**Exercise details:**
Exactly as they appear, output all of the entries.

[Collected data entries]
"""

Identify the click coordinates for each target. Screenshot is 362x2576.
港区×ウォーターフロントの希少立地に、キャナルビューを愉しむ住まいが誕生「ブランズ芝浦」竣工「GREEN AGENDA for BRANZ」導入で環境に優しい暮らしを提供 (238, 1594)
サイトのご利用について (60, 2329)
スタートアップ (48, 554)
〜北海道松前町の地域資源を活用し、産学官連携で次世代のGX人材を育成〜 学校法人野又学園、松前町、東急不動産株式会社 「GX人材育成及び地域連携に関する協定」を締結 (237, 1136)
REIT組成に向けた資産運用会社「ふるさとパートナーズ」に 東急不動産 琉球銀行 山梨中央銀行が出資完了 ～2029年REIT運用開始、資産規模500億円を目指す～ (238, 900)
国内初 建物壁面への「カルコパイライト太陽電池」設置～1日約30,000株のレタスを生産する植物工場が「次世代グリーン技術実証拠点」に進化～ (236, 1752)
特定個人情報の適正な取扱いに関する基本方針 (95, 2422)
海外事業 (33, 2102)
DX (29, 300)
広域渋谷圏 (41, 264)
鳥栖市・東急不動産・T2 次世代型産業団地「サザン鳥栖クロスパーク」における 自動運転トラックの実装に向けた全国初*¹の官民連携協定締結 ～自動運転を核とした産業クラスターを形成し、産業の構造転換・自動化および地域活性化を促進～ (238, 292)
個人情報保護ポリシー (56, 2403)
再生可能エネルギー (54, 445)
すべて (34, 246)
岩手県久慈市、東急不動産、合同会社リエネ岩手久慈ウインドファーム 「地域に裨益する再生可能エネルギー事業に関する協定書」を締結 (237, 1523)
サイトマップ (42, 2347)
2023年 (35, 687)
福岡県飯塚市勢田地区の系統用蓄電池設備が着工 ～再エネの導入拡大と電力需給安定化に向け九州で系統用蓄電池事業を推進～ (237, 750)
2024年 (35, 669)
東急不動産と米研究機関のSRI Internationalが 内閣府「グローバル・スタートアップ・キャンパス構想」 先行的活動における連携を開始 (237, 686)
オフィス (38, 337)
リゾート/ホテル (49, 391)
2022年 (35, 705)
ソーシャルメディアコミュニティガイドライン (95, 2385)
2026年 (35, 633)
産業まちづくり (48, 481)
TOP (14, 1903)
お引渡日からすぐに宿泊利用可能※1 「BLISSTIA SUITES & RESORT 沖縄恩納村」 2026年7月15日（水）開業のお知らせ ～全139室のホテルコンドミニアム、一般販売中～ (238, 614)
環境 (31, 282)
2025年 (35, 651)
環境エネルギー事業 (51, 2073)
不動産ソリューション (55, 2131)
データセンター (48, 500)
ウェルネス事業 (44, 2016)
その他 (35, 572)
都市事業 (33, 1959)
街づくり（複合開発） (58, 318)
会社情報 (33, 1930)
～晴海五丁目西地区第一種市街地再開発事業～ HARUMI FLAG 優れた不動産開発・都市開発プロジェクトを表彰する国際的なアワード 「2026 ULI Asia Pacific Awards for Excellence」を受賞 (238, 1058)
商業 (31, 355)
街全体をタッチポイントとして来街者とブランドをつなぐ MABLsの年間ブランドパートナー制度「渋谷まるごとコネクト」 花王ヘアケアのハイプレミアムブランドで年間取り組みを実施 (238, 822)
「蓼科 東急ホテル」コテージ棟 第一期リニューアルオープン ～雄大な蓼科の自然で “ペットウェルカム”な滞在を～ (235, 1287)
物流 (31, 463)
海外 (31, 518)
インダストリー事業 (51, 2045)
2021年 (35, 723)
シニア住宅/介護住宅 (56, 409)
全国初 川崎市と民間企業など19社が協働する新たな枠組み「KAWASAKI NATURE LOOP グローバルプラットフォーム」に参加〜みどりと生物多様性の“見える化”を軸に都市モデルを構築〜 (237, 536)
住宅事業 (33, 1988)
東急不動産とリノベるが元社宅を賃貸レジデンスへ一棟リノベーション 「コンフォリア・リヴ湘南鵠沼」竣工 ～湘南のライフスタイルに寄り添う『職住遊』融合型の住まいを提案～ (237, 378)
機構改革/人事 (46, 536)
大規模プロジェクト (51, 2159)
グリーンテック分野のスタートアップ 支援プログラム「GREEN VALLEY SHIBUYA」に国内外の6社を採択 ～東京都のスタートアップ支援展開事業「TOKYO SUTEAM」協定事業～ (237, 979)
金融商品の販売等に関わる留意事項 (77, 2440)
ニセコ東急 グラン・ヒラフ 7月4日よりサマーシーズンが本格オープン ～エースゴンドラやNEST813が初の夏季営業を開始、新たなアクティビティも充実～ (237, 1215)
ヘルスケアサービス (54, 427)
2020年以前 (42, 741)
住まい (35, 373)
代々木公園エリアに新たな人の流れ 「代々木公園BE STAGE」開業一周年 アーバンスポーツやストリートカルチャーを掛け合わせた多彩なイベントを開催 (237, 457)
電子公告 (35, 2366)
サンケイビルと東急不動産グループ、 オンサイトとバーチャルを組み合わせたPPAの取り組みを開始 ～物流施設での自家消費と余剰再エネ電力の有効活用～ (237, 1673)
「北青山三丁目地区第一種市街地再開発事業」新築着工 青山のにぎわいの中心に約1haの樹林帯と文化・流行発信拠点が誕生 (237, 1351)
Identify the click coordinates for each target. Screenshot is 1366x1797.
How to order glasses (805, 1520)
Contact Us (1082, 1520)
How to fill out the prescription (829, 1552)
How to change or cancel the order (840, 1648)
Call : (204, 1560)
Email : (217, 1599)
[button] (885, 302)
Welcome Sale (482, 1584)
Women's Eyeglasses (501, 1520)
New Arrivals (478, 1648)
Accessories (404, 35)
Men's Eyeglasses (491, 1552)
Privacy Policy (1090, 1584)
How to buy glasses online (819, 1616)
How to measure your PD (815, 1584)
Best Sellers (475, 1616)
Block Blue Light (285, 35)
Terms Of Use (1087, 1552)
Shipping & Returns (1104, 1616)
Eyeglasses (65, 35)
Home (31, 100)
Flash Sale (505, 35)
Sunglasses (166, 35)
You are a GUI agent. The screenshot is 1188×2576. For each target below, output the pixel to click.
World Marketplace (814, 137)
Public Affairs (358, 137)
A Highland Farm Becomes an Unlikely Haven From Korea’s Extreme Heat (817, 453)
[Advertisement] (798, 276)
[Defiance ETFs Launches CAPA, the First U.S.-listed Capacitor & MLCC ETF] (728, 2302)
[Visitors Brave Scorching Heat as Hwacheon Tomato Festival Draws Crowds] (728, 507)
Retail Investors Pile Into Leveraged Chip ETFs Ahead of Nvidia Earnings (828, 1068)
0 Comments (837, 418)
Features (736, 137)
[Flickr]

"""

**Solution for this task:**
Identify the click coordinates for each target. Screenshot is 362x2576.
港区×ウォーターフロントの希少立地に、キャナルビューを愉しむ住まいが誕生「ブランズ芝浦」竣工「GREEN AGENDA for BRANZ」導入で環境に優しい暮らしを提供 (238, 1594)
サイトのご利用について (60, 2329)
スタートアップ (48, 554)
〜北海道松前町の地域資源を活用し、産学官連携で次世代のGX人材を育成〜 学校法人野又学園、松前町、東急不動産株式会社 「GX人材育成及び地域連携に関する協定」を締結 (237, 1136)
REIT組成に向けた資産運用会社「ふるさとパートナーズ」に 東急不動産 琉球銀行 山梨中央銀行が出資完了 ～2029年REIT運用開始、資産規模500億円を目指す～ (238, 900)
国内初 建物壁面への「カルコパイライト太陽電池」設置～1日約30,000株のレタスを生産する植物工場が「次世代グリーン技術実証拠点」に進化～ (236, 1752)
特定個人情報の適正な取扱いに関する基本方針 (95, 2422)
海外事業 (33, 2102)
DX (29, 300)
広域渋谷圏 (41, 264)
鳥栖市・東急不動産・T2 次世代型産業団地「サザン鳥栖クロスパーク」における 自動運転トラックの実装に向けた全国初*¹の官民連携協定締結 ～自動運転を核とした産業クラスターを形成し、産業の構造転換・自動化および地域活性化を促進～ (238, 292)
個人情報保護ポリシー (56, 2403)
再生可能エネルギー (54, 445)
すべて (34, 246)
岩手県久慈市、東急不動産、合同会社リエネ岩手久慈ウインドファーム 「地域に裨益する再生可能エネルギー事業に関する協定書」を締結 (237, 1523)
サイトマップ (42, 2347)
2023年 (35, 687)
福岡県飯塚市勢田地区の系統用蓄電池設備が着工 ～再エネの導入拡大と電力需給安定化に向け九州で系統用蓄電池事業を推進～ (237, 750)
2024年 (35, 669)
東急不動産と米研究機関のSRI Internationalが 内閣府「グローバル・スタートアップ・キャンパス構想」 先行的活動における連携を開始 (237, 686)
オフィス (38, 337)
リゾート/ホテル (49, 391)
2022年 (35, 705)
ソーシャルメディアコミュニティガイドライン (95, 2385)
2026年 (35, 633)
産業まちづくり (48, 481)
TOP (14, 1903)
お引渡日からすぐに宿泊利用可能※1 「BLISSTIA SUITES & RESORT 沖縄恩納村」 2026年7月15日（水）開業のお知らせ ～全139室のホテルコンドミニアム、一般販売中～ (238, 614)
環境 (31, 282)
2025年 (35, 651)
環境エネルギー事業 (51, 2073)
不動産ソリューション (55, 2131)
データセンター (48, 500)
ウェルネス事業 (44, 2016)
その他 (35, 572)
都市事業 (33, 1959)
街づくり（複合開発） (58, 318)
会社情報 (33, 1930)
～晴海五丁目西地区第一種市街地再開発事業～ HARUMI FLAG 優れた不動産開発・都市開発プロジェクトを表彰する国際的なアワード 「2026 ULI Asia Pacific Awards for Excellence」を受賞 (238, 1058)
商業 (31, 355)
街全体をタッチポイントとして来街者とブランドをつなぐ MABLsの年間ブランドパートナー制度「渋谷まるごとコネクト」 花王ヘアケアのハイプレミアムブランドで年間取り組みを実施 (238, 822)
「蓼科 東急ホテル」コテージ棟 第一期リニューアルオープン ～雄大な蓼科の自然で “ペットウェルカム”な滞在を～ (235, 1287)
物流 (31, 463)
海外 (31, 518)
インダストリー事業 (51, 2045)
2021年 (35, 723)
シニア住宅/介護住宅 (56, 409)
全国初 川崎市と民間企業など19社が協働する新たな枠組み「KAWASAKI NATURE LOOP グローバルプラットフォーム」に参加〜みどりと生物多様性の“見える化”を軸に都市モデルを構築〜 (237, 536)
住宅事業 (33, 1988)
東急不動産とリノベるが元社宅を賃貸レジデンスへ一棟リノベーション 「コンフォリア・リヴ湘南鵠沼」竣工 ～湘南のライフスタイルに寄り添う『職住遊』融合型の住まいを提案～ (237, 378)
機構改革/人事 (46, 536)
大規模プロジェクト (51, 2159)
グリーンテック分野のスタートアップ 支援プログラム「GREEN VALLEY SHIBUYA」に国内外の6社を採択 ～東京都のスタートアップ支援展開事業「TOKYO SUTEAM」協定事業～ (237, 979)
金融商品の販売等に関わる留意事項 (77, 2440)
ニセコ東急 グラン・ヒラフ 7月4日よりサマーシーズンが本格オープン ～エースゴンドラやNEST813が初の夏季営業を開始、新たなアクティビティも充実～ (237, 1215)
ヘルスケアサービス (54, 427)
2020年以前 (42, 741)
住まい (35, 373)
代々木公園エリアに新たな人の流れ 「代々木公園BE STAGE」開業一周年 アーバンスポーツやストリートカルチャーを掛け合わせた多彩なイベントを開催 (237, 457)
電子公告 (35, 2366)
サンケイビルと東急不動産グループ、 オンサイトとバーチャルを組み合わせたPPAの取り組みを開始 ～物流施設での自家消費と余剰再エネ電力の有効活用～ (237, 1673)
「北青山三丁目地区第一種市街地再開発事業」新築着工 青山のにぎわいの中心に約1haの樹林帯と文化・流行発信拠点が誕生 (237, 1351)
Identify the click coordinates for each target. Screenshot is 1366x1797.
How to order glasses (805, 1520)
Contact Us (1082, 1520)
How to fill out the prescription (829, 1552)
How to change or cancel the order (840, 1648)
Call : (204, 1560)
Email : (217, 1599)
[button] (885, 302)
Welcome Sale (482, 1584)
Women's Eyeglasses (501, 1520)
New Arrivals (478, 1648)
Accessories (404, 35)
Men's Eyeglasses (491, 1552)
Privacy Policy (1090, 1584)
How to buy glasses online (819, 1616)
How to measure your PD (815, 1584)
Best Sellers (475, 1616)
Block Blue Light (285, 35)
Terms Of Use (1087, 1552)
Shipping & Returns (1104, 1616)
Eyeglasses (65, 35)
Home (31, 100)
Flash Sale (505, 35)
Sunglasses (166, 35)
You are a GUI agent. The screenshot is 1188×2576. For each target below, output the pixel to click.
World Marketplace (814, 137)
Public Affairs (358, 137)
A Highland Farm Becomes an Unlikely Haven From Korea’s Extreme Heat (817, 453)
[Advertisement] (798, 276)
[Defiance ETFs Launches CAPA, the First U.S.-listed Capacitor & MLCC ETF] (728, 2302)
[Visitors Brave Scorching Heat as Hwacheon Tomato Festival Draws Crowds] (728, 507)
Retail Investors Pile Into Leveraged Chip ETFs Ahead of Nvidia Earnings (828, 1068)
0 Comments (837, 418)
Features (736, 137)
[Flickr]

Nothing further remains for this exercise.